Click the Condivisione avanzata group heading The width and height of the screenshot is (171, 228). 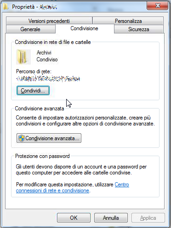pyautogui.click(x=40, y=109)
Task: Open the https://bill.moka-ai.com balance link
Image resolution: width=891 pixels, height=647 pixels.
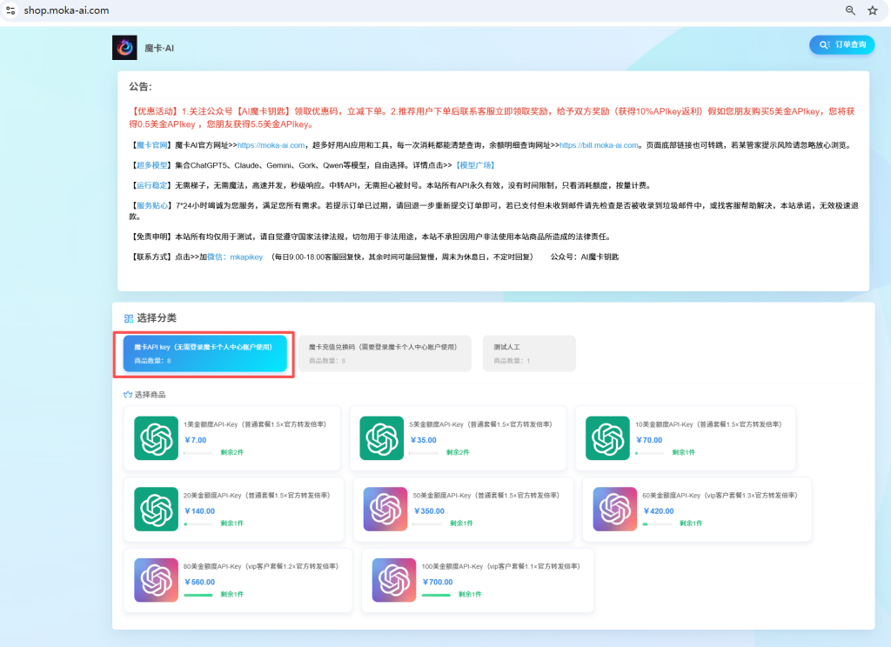Action: [599, 145]
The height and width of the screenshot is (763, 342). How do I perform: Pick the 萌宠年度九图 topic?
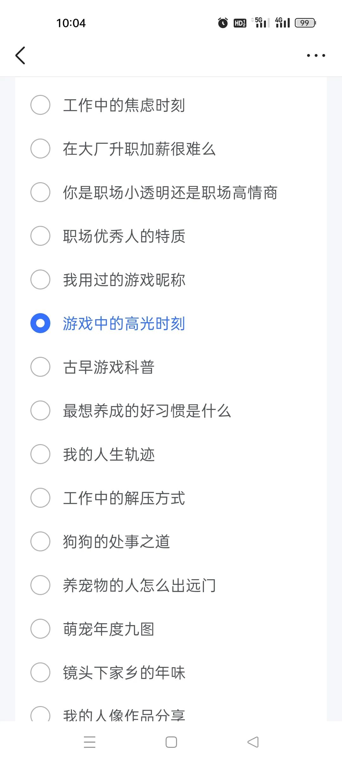(x=109, y=629)
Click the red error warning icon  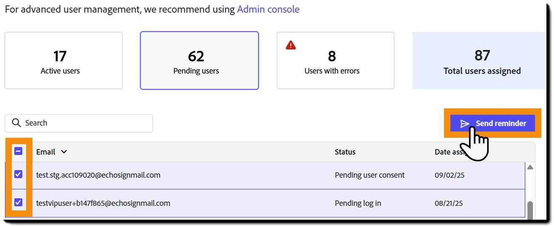[291, 45]
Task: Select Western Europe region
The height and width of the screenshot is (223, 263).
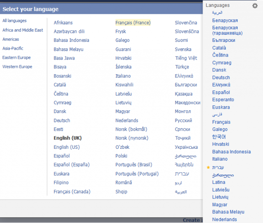Action: [x=17, y=67]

## Required action
Leaving out the pictures, please transcribe exactly the lines from the one that holds "The height and width of the screenshot is (223, 263)." through the last line of the entries above, both included.

## Your solution
The height and width of the screenshot is (223, 263).
Action: [x=17, y=67]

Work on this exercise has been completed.